Mechanical ventilation modulates Toll-like receptors 2, 4, and 9 on alveolar macrophages in a ventilator-induced lung injury model.

Objective: To investigate the role of Toll-like receptor 2 (TLR2), TLR4, TLR9 and myeloid differentiation factor 88 (MyD88) on alveolar macrophages in ventilator-induced lung injury (VILI).

Methods: Male, adult pathogen-free Sprague-Dawley rats weighing 300-350 g were used in this study. Animals were tracheotomized and allowed to breathe spontaneously for 4 h or mechanically ventilated for 4 h with low or high tidal volume (7 or 40 mL/kg).
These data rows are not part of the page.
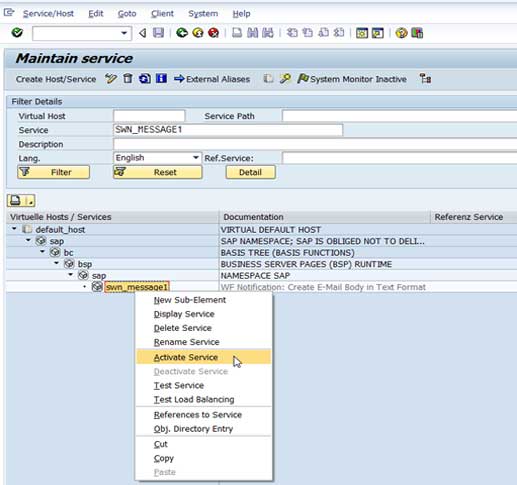Click the Filter button
The width and height of the screenshot is (517, 485).
click(x=53, y=172)
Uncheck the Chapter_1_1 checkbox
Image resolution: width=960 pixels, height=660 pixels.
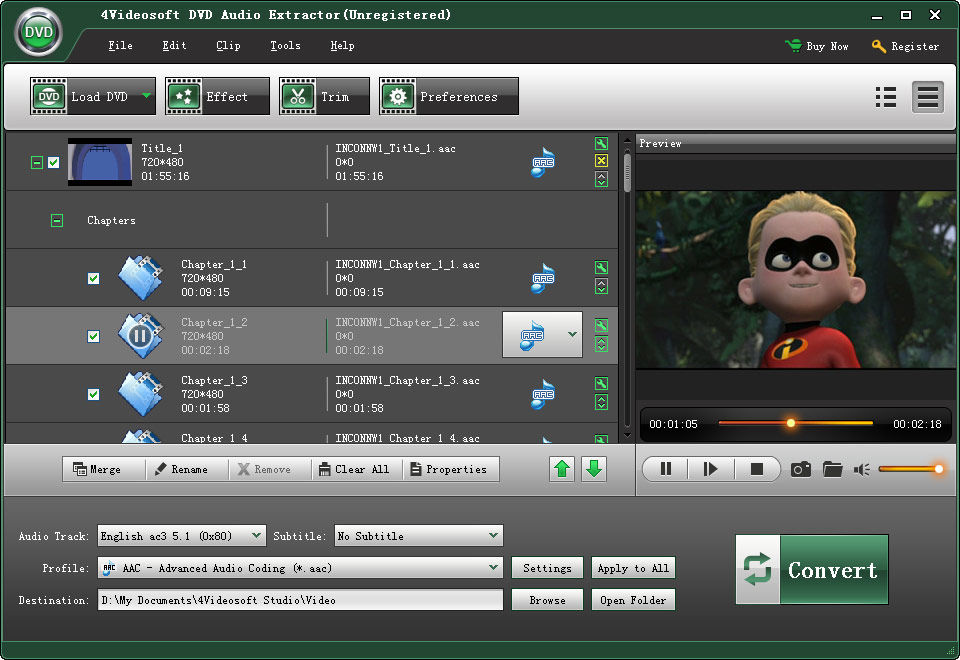tap(93, 279)
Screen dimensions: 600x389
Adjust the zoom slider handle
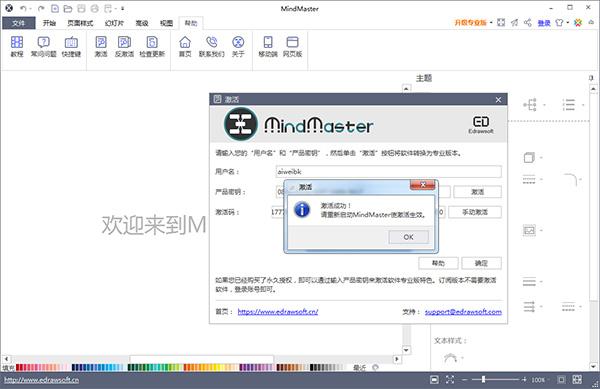(483, 379)
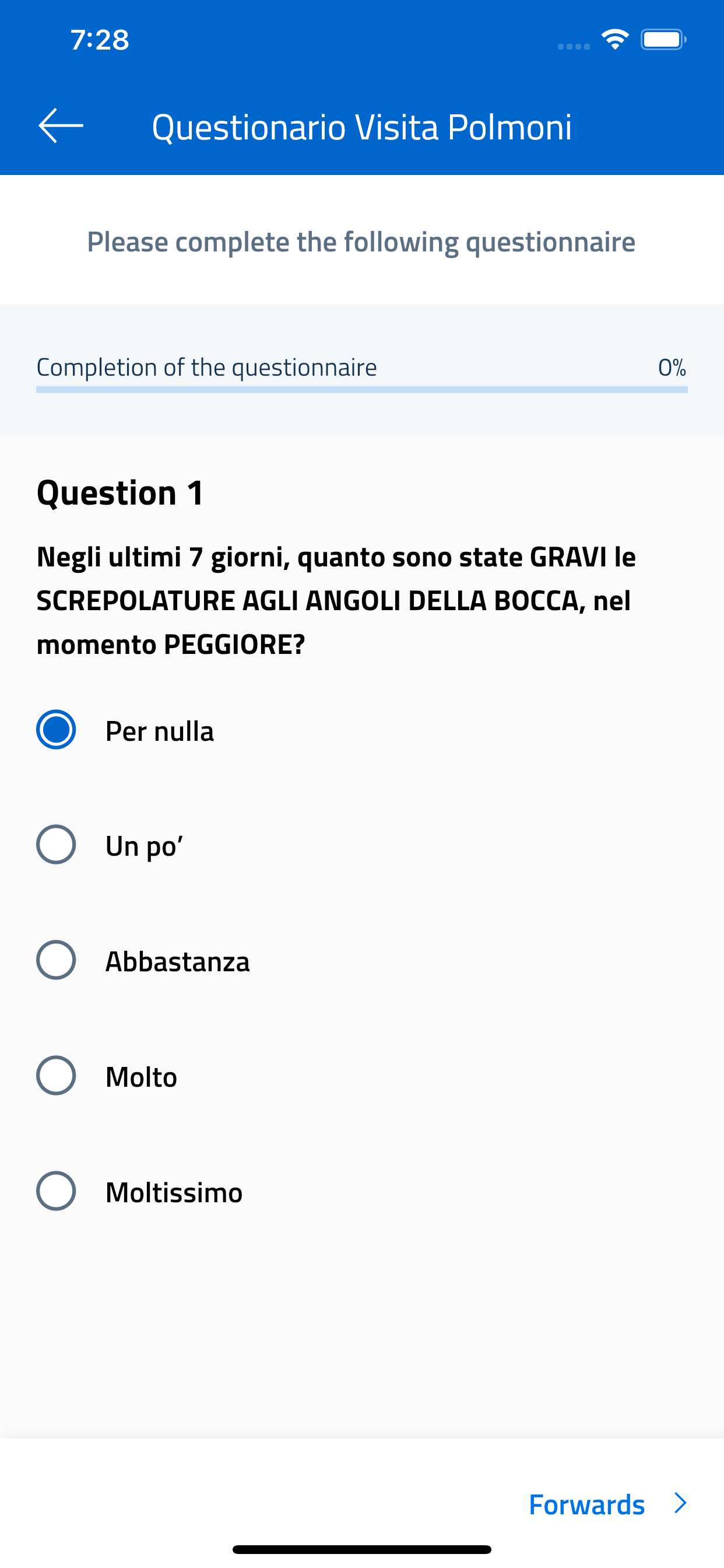Image resolution: width=724 pixels, height=1568 pixels.
Task: Click the 'Question 1' heading
Action: point(121,492)
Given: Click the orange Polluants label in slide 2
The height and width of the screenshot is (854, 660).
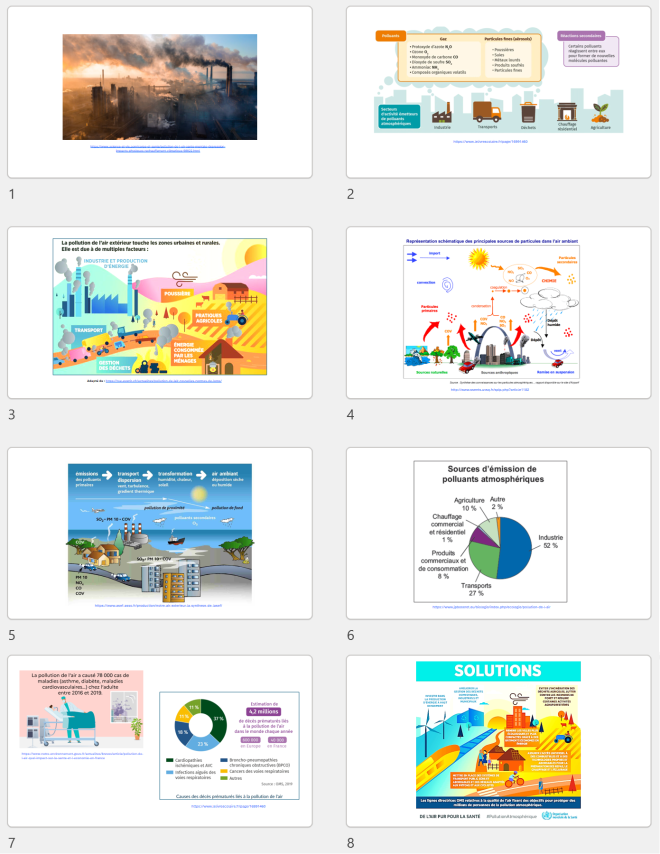Looking at the screenshot, I should click(391, 36).
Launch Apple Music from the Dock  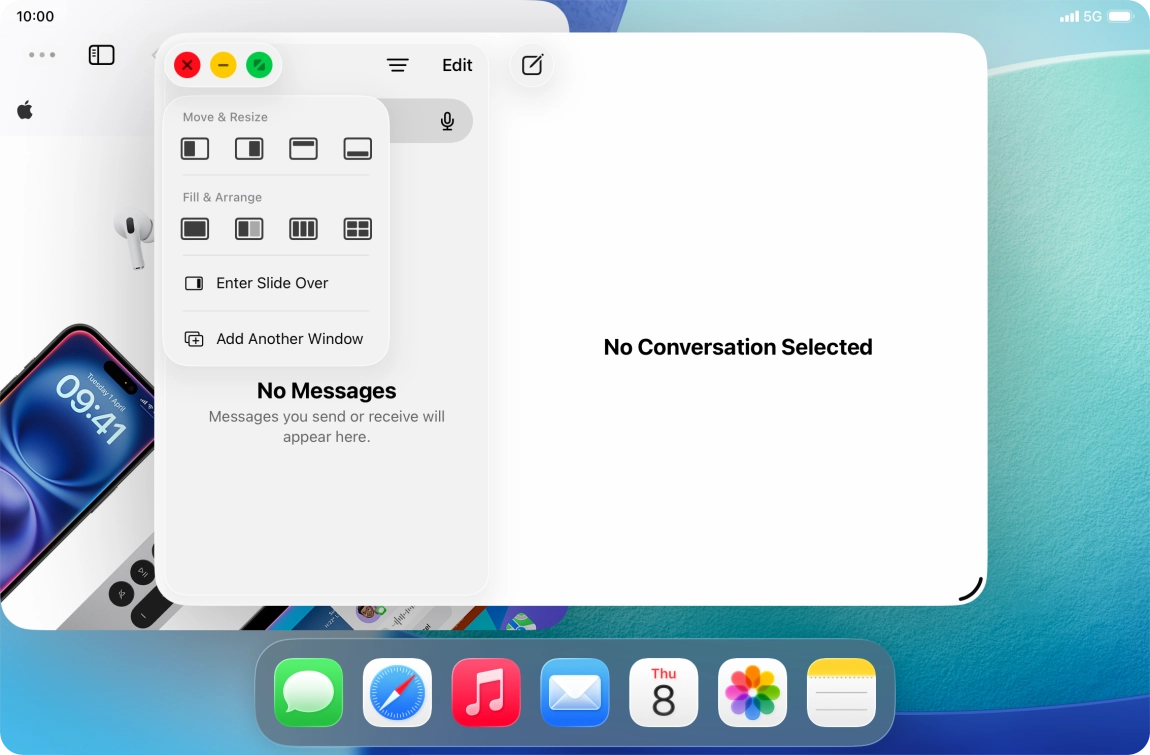(x=485, y=692)
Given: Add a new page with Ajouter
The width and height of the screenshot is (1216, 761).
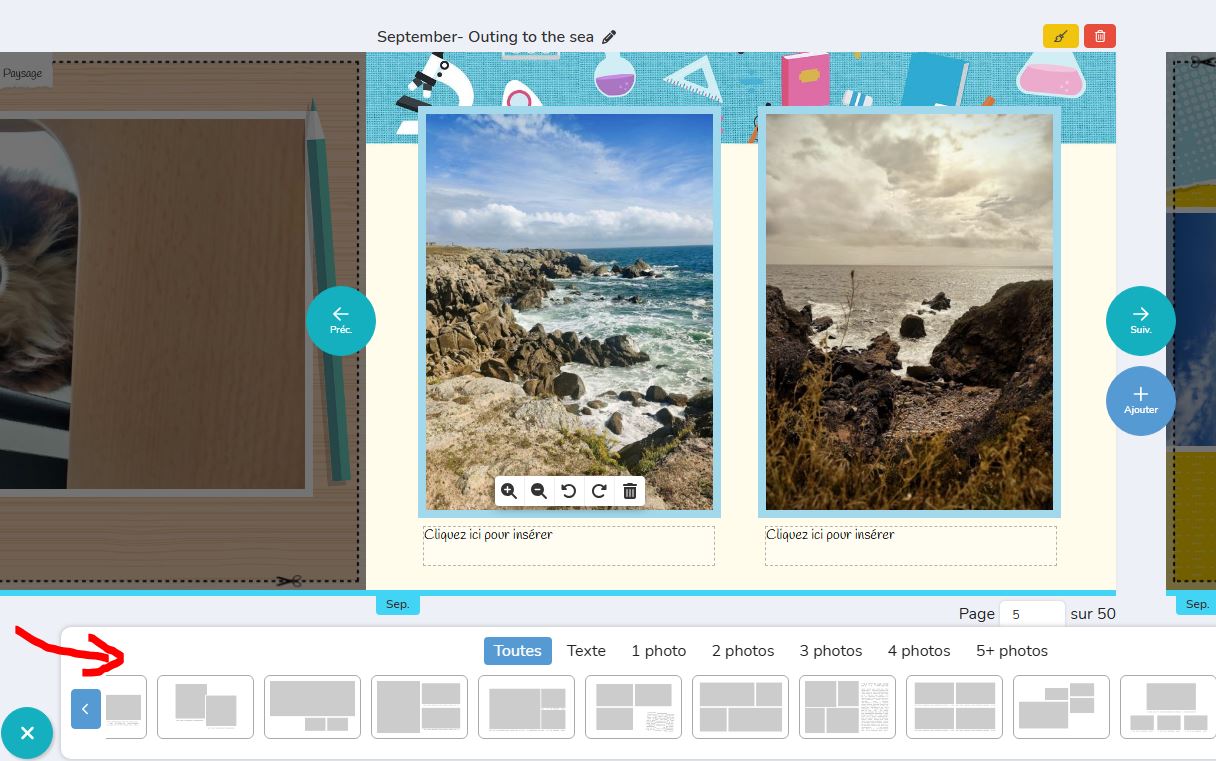Looking at the screenshot, I should coord(1140,401).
TLR2, TLR4, and TLR9, MyD-88 and NF-κΒ of alveolar macrophages' expression under the different ventilation conditions were detected. Pulmonary permeability, lung inflammatory, IL-6 and IL-1β were assessed as well.
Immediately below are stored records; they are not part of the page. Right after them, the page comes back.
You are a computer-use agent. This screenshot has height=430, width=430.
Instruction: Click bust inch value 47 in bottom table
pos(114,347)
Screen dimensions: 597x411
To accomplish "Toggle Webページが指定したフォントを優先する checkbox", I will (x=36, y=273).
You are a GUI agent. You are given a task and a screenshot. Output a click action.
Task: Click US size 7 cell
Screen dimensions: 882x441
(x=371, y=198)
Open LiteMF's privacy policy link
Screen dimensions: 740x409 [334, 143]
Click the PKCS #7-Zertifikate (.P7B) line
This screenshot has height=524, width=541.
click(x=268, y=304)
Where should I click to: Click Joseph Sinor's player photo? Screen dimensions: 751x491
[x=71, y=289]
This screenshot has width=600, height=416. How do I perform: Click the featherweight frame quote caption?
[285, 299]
Results: Rats subjected to high tidal volume showed significantly greater pulmonary permeability and lung inflammatory than the control rats. Alveolar macrophages from rats subjected to high tidal volume also showed significantly higher protein expression of TLR2 (0.59±0.049 vs. 0.35±0.036 and 0.36±0.031, both P<0.001), TLR4 (0.845±0.0395 vs. 0.401±0.026 and 0.403±0.020, both P<0.001), TLR9 (0.727±0.074 vs. 0.383±0.039 and 0.367±0.043, both P<0.001), MyD-88 (1.01±0.060 vs. 0.485±0.045 and 0.507±0.046, both P<0.001) and NF-κΒ (0.776±0.067 vs. 0.448±0.043 and 0.481±0.047, both P<0.001), as well as significantly higher concentrations of IL-6 (7.32±0.24 vs. 2.42±0.13 and 2.44±0.32, both P<0.001) and IL-1β (139.95±9.37 vs. 53.63±5.26 and 53.55±6.63, both P<0.001) than the control and low tidal volume group.

Conclusions: The overexpression of TLR2, TLR4, and TLR9 on alveolar macrophages and release of pro-inflammatory cytokines play a role in VILI.